Mester: Rate Hike 'Appropriate'

mester-loretta-08-28-15-bl-357.jpg

A rate hike is "appropriate" to prolong the economic expansion, Federal Reserve Bank of Cleveland President Loretta J. Mester said Wednesday.

Processing Content

"I view a small step up in interest rates as appropriate, not because I want to curtail the expansion, but because I believe it will help prolong the expansion," Mester said at a luncheon in Pittsburgh, according to prepared text released by the Fed.

Mester said, "economic developments have corroborated the Committee's medium-run outlook that labor markets will continue to show strength, that growth will rebound to a pace at or slightly above trend, and that inflation will gradually rise to our 2 percent target."

She noted "sustained" labor market improvement that "is now basically at full employment from the standpoint of what monetary policy can do, and inflation has been moving up closer to our goal.
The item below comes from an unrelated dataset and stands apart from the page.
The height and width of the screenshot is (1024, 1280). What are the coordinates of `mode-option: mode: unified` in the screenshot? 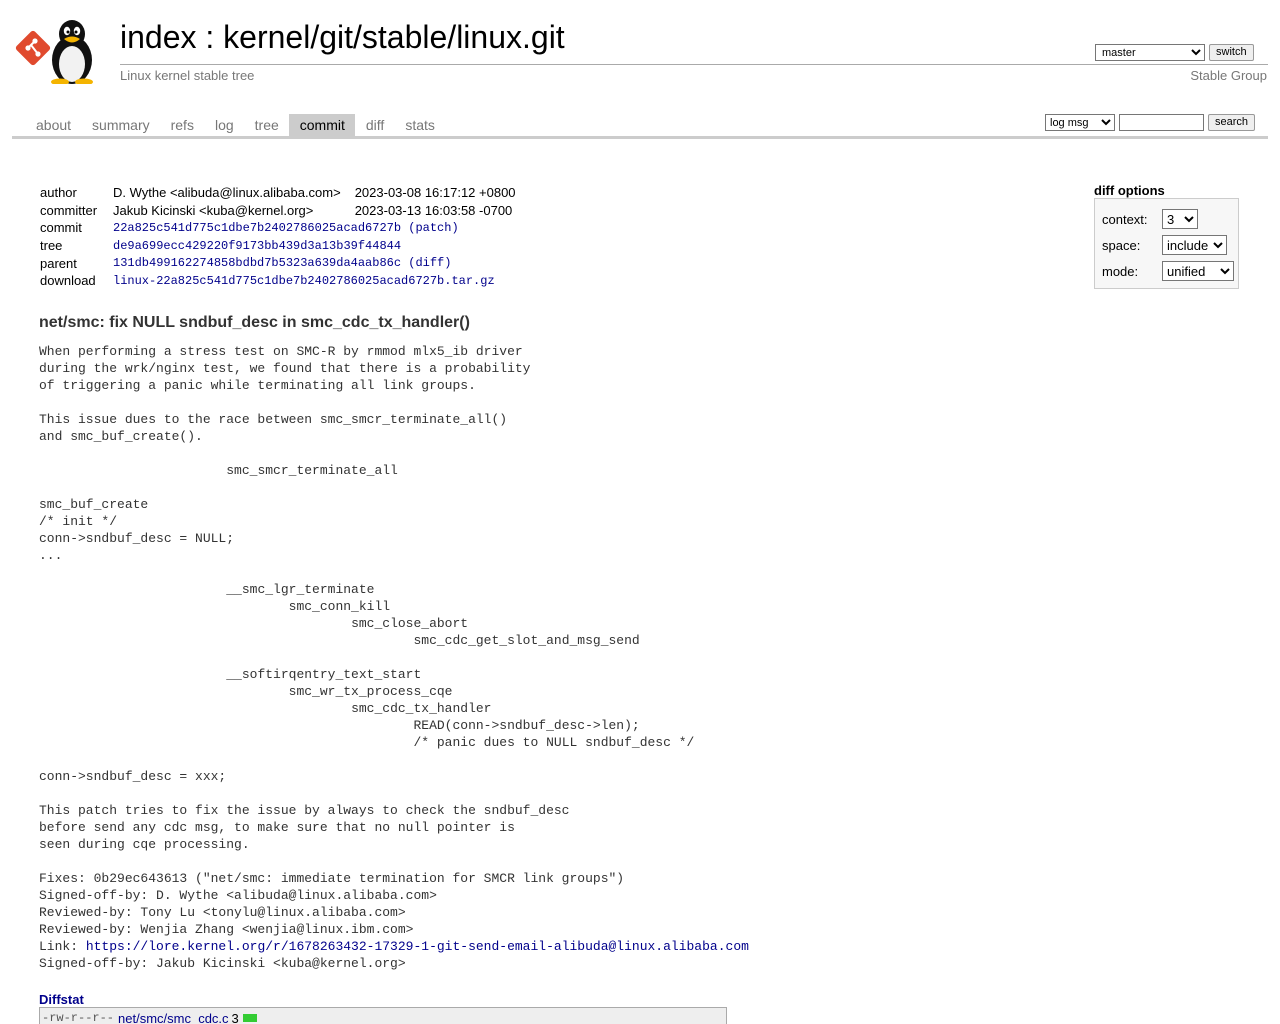 It's located at (1168, 271).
I view the risks to the outlook as broadly balanced."

Because monetary policy works with a lag, Mester said, "policy actions have to be taken before our policy goals are fully met."
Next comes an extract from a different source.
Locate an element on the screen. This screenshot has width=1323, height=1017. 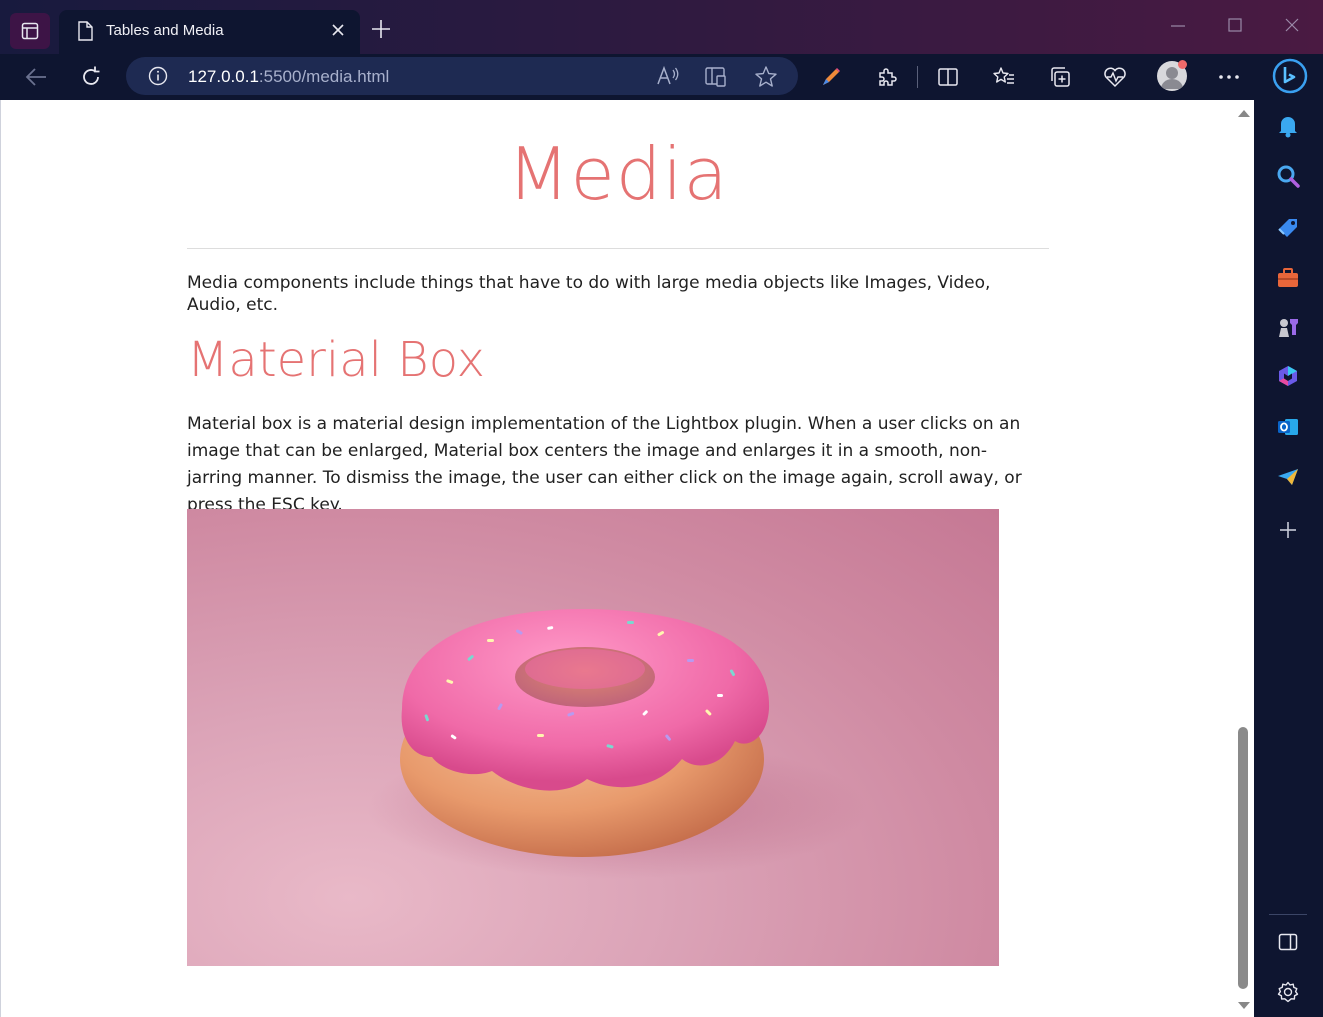
favorite-star-icon is located at coordinates (766, 77).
Although the Fed is not "behind the curve yet," Mester said, "I think the risks to macroeconomic stability and to financial stability will grow over time should we fail to take appropriate action given where we are on our goals and the current low level of our policy rate. I view another increase in interest rates as a prudent step to take."

Economic developments are apt to support a gradual rise in rates. "That means that the policy rate won't be moving up at each meeting and that policy will remain accommodative for some time, continuing to lend support to the economic expansion going forward," Mester said. "It will allow us to recalibrate policy over time as we gain more insight into the underlying structural aspects of the post-crisis economy and as the economy evolves."